Mismatch (422 with scenario failures):

curl -s -H 'X-Wanderland-Verify: alice' http://localhost:9294/greet/bob
# {
#   "error": "scenario mismatch",
#   "route": "greet",
#   "verify": "alice",
#   "scenarios": [
#     { "name": "alice", "description": "Canonical greeting format",
#       "passed": false,
#       "failures": ["greeting: expected \"Hello, alice!\", got \"Hello, bob!\""] }
#   ]
# }

Run every scenario configured for the current route in one shot:

curl -s -H 'X-Wanderland-Verify: route' http://localhost:9294/greet/alice

Combine with X-Wanderland-Trace: 1 and the verify crossing lands in the trace chain alongside the response. See Verify Route for the full probe behaviour.

17. Probe CLI mode with --wanderland-verify

Same option, CLI-side. The verify boundary fires the same way it does under HTTP.

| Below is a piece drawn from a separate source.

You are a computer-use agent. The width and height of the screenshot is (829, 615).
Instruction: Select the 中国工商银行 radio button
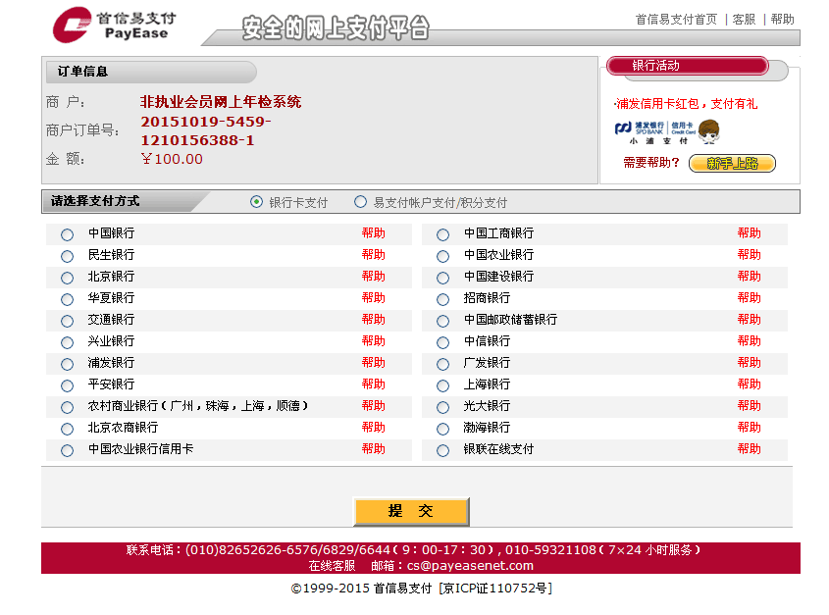[442, 233]
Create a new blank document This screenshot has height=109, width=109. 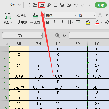(x=28, y=5)
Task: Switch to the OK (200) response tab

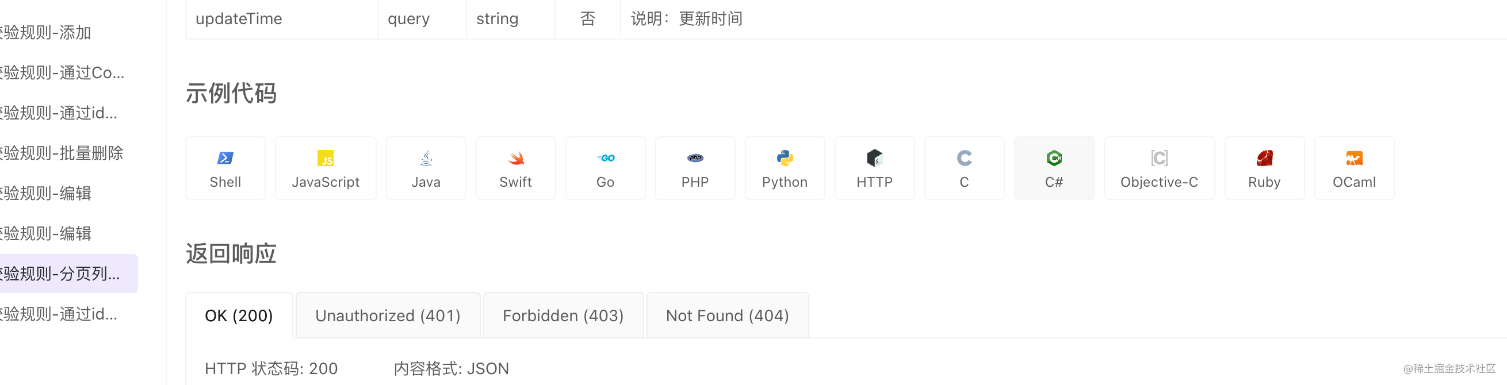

bundle exec wanderland --type cli config.yml greet name=alice --wanderland-verify=alice
bundle exec wanderland --type cli config.yml greet name=bob --wanderland-verify=alice
bundle exec wanderland --type cli config.yml greet name=alice --wanderland-verify=route

On mismatch the process exits non-zero and prints the same {error, route, scenarios} payload the HTTP lens returns.

18. Create spec/spec_helper.rb

# frozen_string_literal: true

require "wanderland-core"

19. Create spec/scenarios_spec.rb

One file, one helper call. rspec_describe! emits a describe block per route and an it block per scenario. Each example calls the same Scenario#verify(runtime:) primitive the --type test runner uses — one source of truth across dev, CI, and live probe.

# frozen_string_literal: true

require "spec_helper"

runtime = Wanderland.boot(File.join(__dir__, "..", "config.yml"))
Wanderland::Scenario.rspec_describe!(runtime)

20. Run the spec suite

bundle exec rspec

Expected output:

  config scenarios
    hello
      ✓ default
    greet
      ✓ alice
      ✓ default_output
      ✓ polite_tone

  4 examples, 0 failures

Failures show the ShapeMatcher output verbatim — same shape as --type test and the HTTP probe's 422 body. See RSpec Integration for the full helper surface.

21. Directory shape at this point

my-app/
├── Gemfile
├── Gemfile.lock
├── Rakefile
├── config.ru
├── config.yml
├── lib/
│   ├── my_app.rb
│   └── my_app/
│       └── boundaries/
│           └── greet.rb
└── spec/
    ├── spec_helper.rb
    └── scenarios_spec.rb

One scenarios block in config.yml; three lenses reading it (live probe, batch runner, rspec). Add a scenario, every lens picks it up.